As our students return to classrooms this year, many did so with challenging concerns. Are they confused, frustrated, or outraged by what they watched on TV just a few hours’ drive away in Charlottesville? Do they experience trauma at home with no the support to process and overcome their experiences?
As educators, we can’t have all the answers. We often struggle with our role — our professional responsibility and capacity versus our humanity. But I believe strongly that it is our responsibility to answer when asked — to greet our vulnerable students with an open heart. We can help them rethink their identity, one that respects their value and potential as a student and as a contributing member of their community.

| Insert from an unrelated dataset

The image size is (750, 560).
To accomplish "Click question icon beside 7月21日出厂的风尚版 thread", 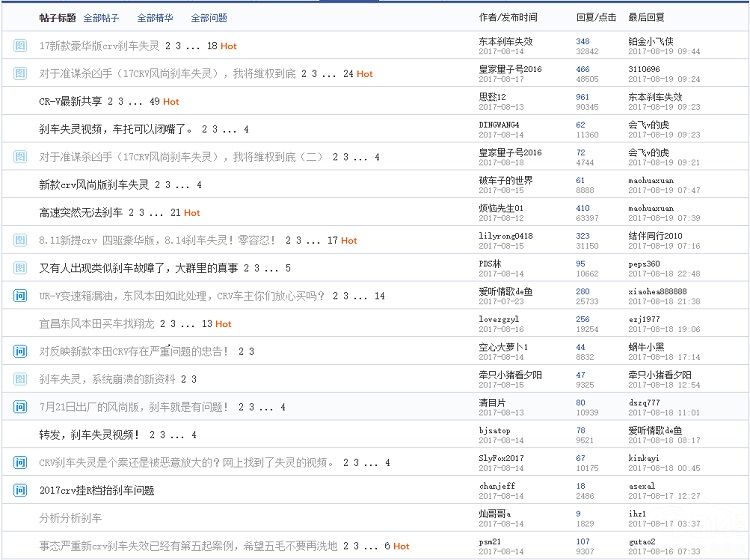I will [x=20, y=407].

What else can we do? As your representative, MSEA is leading in a number of important areas that will ultimately affect students and your job. Over the summer, MSEA formed a Coalition for Equity including the Maryland State Department of Education, the NAACP of Maryland, the Greater Baltimore Urban League, Casa de Maryland, the Maryland PTA, the ACLU of Maryland, and others, including the associations representing Maryland’s school boards and superintendents. We are fighting for equity and having challenging conversations together — creating policies that match the times we face.
Through the recommendations of the Kirwan Commission, Maryland is set to rewrite its school funding formula to address the nearly $3 billion in annual under-funding of our schools. This is a once-in-a-generation opportunity to improve working and learning conditions and equity — if we lead and speak up.
Beyond the big picture, we’re focused on what we can do now to help the students and educators who face challenging circumstances. For example, there are new approaches to trauma-informed education, and MSEA means to be a leader in them.
I’m convinced that we all can play a role in this work and make a difference for our students.